Reading passage
+ + + + +

# Christmas present ideas for partners



## Dash (Oct 5, 2008)

Ok guys and gals. Christmas is two months away, lets get started with that horrible of horrible tasks. Thinking of ideas to get respective partners (if applicable).

*Go!*









Bear in mind, some of us haven't been in relationships for very long; are tight; have been impacted by the recession; have a respectable sense of value for money (on a TT forum, never!), so a variety of prices ranges should be considered - e.g. personally, I'm looking to spend around £50 for one or two pressies.


----------



## ScoobyTT (Aug 24, 2009)

Socks and pants it is then. :roll:


----------



## Charlie (Dec 15, 2006)

ScoobyTT said:


> Socks and pants it is then. :roll:


Don't forget handkerchiefs 

Charlie


----------



## ScoobyTT (Aug 24, 2009)

Oh yes, handkerchiefs. Nothing says "I love you" more than the underlying concept that you can carry your bogies around with you. 

We're not helping, are we? :lol: :lol:


----------



## Guest (Nov 1, 2010)

CDs or DVDs off Amazon (boxed sets of girly stuff like Desperate Housewives, Mistresses, etc.) go down well if your lasses are telly watchers. You probably need to ask first though.

If your ladies have a particular style of jewelry they tend to stick with and it's not too expensive, that's a decent way to go. You should be able to get a nice little pair of earrings or bangle for £50.

What about books or Waterstone's vouchers if they're avid devourers of chick lit? I realise that's not very romantic.

Judging by my wife's friends and social circle, women always seem to buy one another candles or photoframes, so if you can find a shop that sells some kind of candelabra cum photoframe, it'll be non-stop fellatio for four months with 65% of British women, I'd say! :wink:

£50 will buy a decent perfume with some change left over for CDs, etc.

Any good?

Doug


----------



## Charlie (Dec 15, 2006)

You spoilsport Doug  sounds like you are actually genuinely trying to help 

Charlie


----------



## bluush (Feb 24, 2010)

xmas, just say no!

buying / getting sh*t that you dont need / want / like, just say no

spending money that you dont have / cant afford on that same sh*t that they wont want /like /need its just madness.


----------



## Guest (Nov 1, 2010)

Charlie said:


> You spoilsport Doug  sounds like you are actually genuinely trying to help
> 
> Charlie


Ho ho ho!

It would sound like I've got budget present-buying sorted wouldn't it? However, I either get it spectacularly wrong or go way overboard in guilt and spend hundreds. Or, there's an ulterior motive with self-interest at heart, e.g. buy her an iPhone 4 to see if they're any good then if they are, buy one myself a month later.

+ + + + +

Information given
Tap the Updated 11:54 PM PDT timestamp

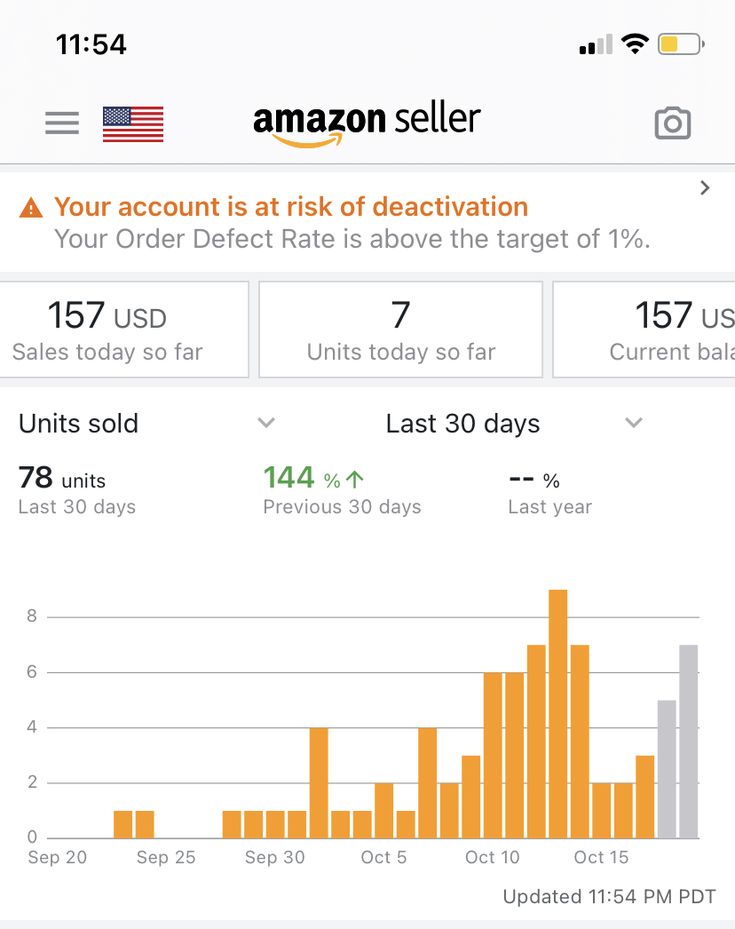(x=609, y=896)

+ + + + +

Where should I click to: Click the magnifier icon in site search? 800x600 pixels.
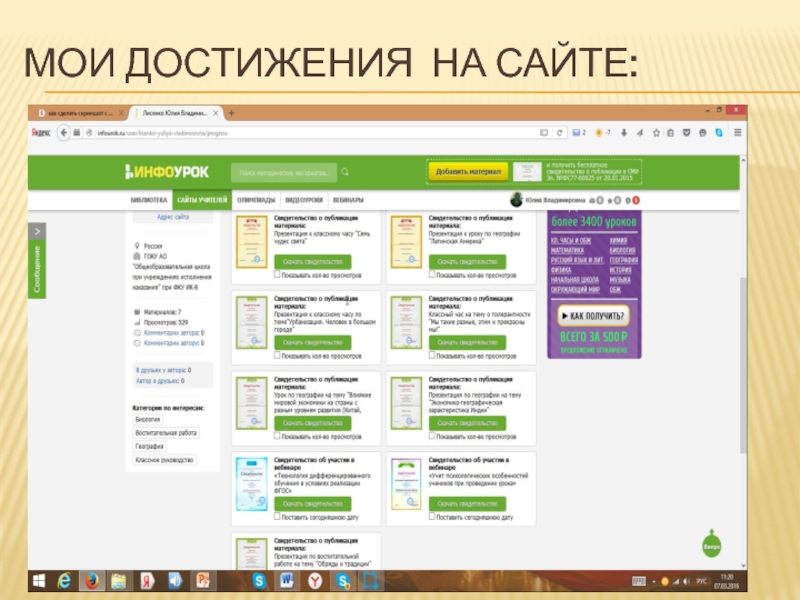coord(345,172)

+ + + + +

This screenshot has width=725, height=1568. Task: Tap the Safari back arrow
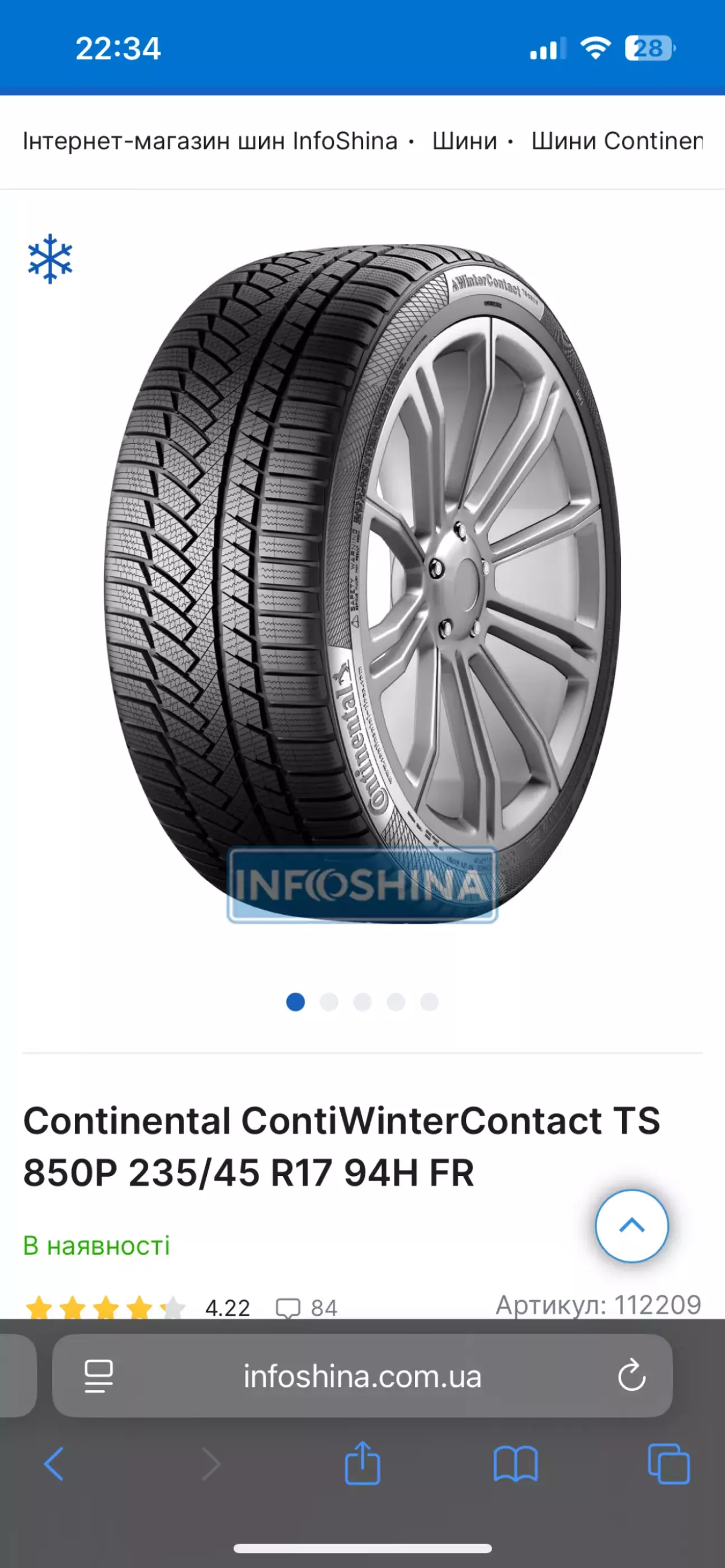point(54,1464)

+ + + + +

Aim
In the forum thread on Christmas present ideas for partners, how much does Dash say he is looking to spend?

Solution to the problem
Around £50 for one or two presents.